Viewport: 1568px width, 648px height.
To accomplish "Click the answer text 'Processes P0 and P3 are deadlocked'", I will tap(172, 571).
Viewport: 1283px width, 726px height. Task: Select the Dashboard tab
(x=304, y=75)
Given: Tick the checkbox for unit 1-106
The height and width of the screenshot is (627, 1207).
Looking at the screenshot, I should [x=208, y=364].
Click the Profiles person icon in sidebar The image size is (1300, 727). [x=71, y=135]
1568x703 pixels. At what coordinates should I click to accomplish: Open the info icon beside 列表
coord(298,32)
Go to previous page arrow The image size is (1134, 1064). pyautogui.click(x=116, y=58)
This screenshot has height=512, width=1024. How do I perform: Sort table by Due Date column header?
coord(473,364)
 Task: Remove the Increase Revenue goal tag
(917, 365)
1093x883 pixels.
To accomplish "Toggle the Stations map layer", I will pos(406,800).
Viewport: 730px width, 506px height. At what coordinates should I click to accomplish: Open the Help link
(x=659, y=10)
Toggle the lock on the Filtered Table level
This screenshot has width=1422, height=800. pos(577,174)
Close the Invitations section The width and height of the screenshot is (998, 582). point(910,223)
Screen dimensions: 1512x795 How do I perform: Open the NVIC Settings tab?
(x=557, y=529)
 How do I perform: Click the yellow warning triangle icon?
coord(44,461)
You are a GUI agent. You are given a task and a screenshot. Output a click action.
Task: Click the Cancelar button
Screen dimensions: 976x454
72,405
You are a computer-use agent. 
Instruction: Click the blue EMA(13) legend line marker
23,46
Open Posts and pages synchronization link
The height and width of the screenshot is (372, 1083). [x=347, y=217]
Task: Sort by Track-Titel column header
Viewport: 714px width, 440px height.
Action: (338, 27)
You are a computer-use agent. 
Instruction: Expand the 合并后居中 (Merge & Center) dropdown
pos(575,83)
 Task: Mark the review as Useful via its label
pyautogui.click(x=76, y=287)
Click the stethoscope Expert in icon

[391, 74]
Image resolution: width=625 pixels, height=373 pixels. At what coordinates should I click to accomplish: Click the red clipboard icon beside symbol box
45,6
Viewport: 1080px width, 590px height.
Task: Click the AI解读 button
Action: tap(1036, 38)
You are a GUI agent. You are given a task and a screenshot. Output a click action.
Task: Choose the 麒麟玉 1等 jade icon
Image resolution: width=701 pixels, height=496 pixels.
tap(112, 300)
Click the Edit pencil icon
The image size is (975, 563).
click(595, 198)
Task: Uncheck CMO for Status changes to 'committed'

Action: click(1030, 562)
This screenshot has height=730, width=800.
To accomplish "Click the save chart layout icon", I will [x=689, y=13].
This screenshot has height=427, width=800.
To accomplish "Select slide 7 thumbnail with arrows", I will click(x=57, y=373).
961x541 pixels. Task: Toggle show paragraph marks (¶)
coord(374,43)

- Your instructions: Each line of the data must be returned exactly.

- Answer box:
Viewport: 1568px width, 648px height.
To accomplish "Click the answer text 'Processes P0 and P3 are deadlocked'", I will tap(172, 571).
Viewport: 1283px width, 726px height. Task: Select the Dashboard tab
(x=304, y=75)
Given: Tick the checkbox for unit 1-106
The height and width of the screenshot is (627, 1207).
Looking at the screenshot, I should [x=208, y=364].
Click the Profiles person icon in sidebar The image size is (1300, 727). [x=71, y=135]
1568x703 pixels. At what coordinates should I click to accomplish: Open the info icon beside 列表
coord(298,32)
Go to previous page arrow The image size is (1134, 1064). pyautogui.click(x=116, y=58)
This screenshot has height=512, width=1024. How do I perform: Sort table by Due Date column header?
coord(473,364)
 Task: Remove the Increase Revenue goal tag
(917, 365)
1093x883 pixels.
To accomplish "Toggle the Stations map layer", I will pos(406,800).
Viewport: 730px width, 506px height. At what coordinates should I click to accomplish: Open the Help link
(x=659, y=10)
Toggle the lock on the Filtered Table level
This screenshot has width=1422, height=800. pos(577,174)
Close the Invitations section The width and height of the screenshot is (998, 582). point(910,223)
Screen dimensions: 1512x795 How do I perform: Open the NVIC Settings tab?
(x=557, y=529)
 How do I perform: Click the yellow warning triangle icon?
coord(44,461)
You are a GUI agent. You are given a task and a screenshot. Output a click action.
Task: Click the Cancelar button
Screen dimensions: 976x454
72,405
You are a computer-use agent. 
Instruction: Click the blue EMA(13) legend line marker
23,46
Open Posts and pages synchronization link
The height and width of the screenshot is (372, 1083). [x=347, y=217]
Task: Sort by Track-Titel column header
Viewport: 714px width, 440px height.
Action: (338, 27)
You are a computer-use agent. 
Instruction: Expand the 合并后居中 (Merge & Center) dropdown
pos(575,83)
 Task: Mark the review as Useful via its label
pyautogui.click(x=76, y=287)
Click the stethoscope Expert in icon

[391, 74]
Image resolution: width=625 pixels, height=373 pixels. At what coordinates should I click to accomplish: Click the red clipboard icon beside symbol box
45,6
Viewport: 1080px width, 590px height.
Task: Click the AI解读 button
Action: tap(1036, 38)
You are a GUI agent. You are given a task and a screenshot. Output a click action.
Task: Choose the 麒麟玉 1等 jade icon
Image resolution: width=701 pixels, height=496 pixels.
tap(112, 300)
Click the Edit pencil icon
The image size is (975, 563).
click(595, 198)
Task: Uncheck CMO for Status changes to 'committed'

Action: click(1030, 562)
This screenshot has height=730, width=800.
To accomplish "Click the save chart layout icon", I will [x=689, y=13].
This screenshot has height=427, width=800.
To accomplish "Select slide 7 thumbnail with arrows", I will click(x=57, y=373).
961x541 pixels. Task: Toggle show paragraph marks (¶)
coord(374,43)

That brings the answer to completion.